Your copy should run exactly from the line containing "Where should I" to the last line of the entries below, and it should include no pictures.

◆ ◆ ◆

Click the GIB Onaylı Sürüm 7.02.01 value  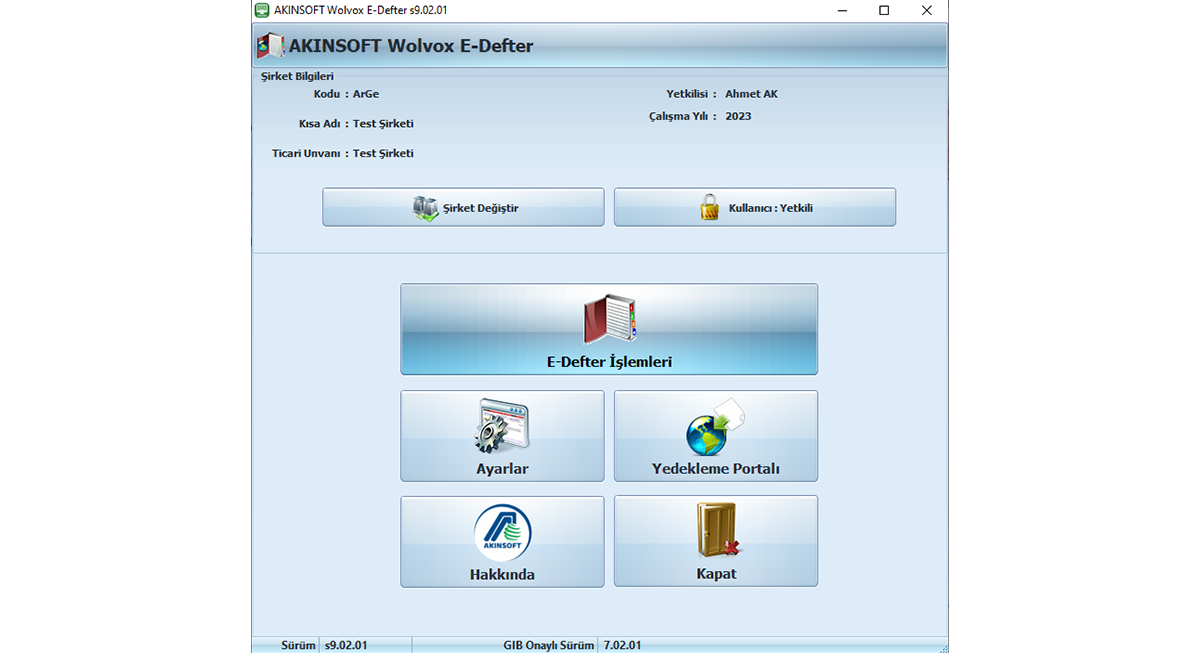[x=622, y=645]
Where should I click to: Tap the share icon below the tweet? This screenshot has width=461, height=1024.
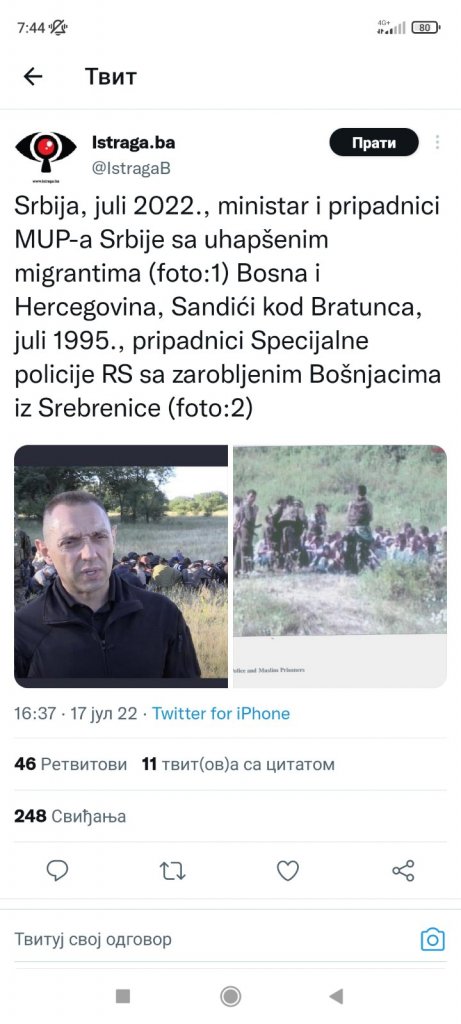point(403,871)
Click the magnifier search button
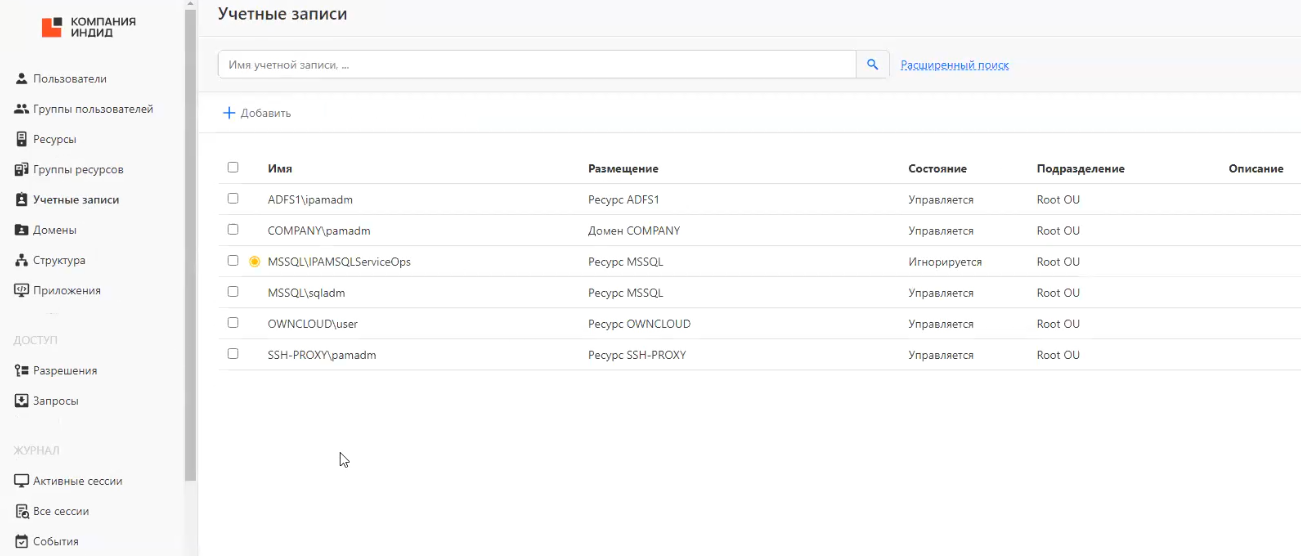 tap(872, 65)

◆ ◆ ◆

(Response box)
Where should I click to: Tap the share icon below the tweet? This screenshot has width=461, height=1024.
point(403,871)
Click the magnifier search button
 tap(872, 65)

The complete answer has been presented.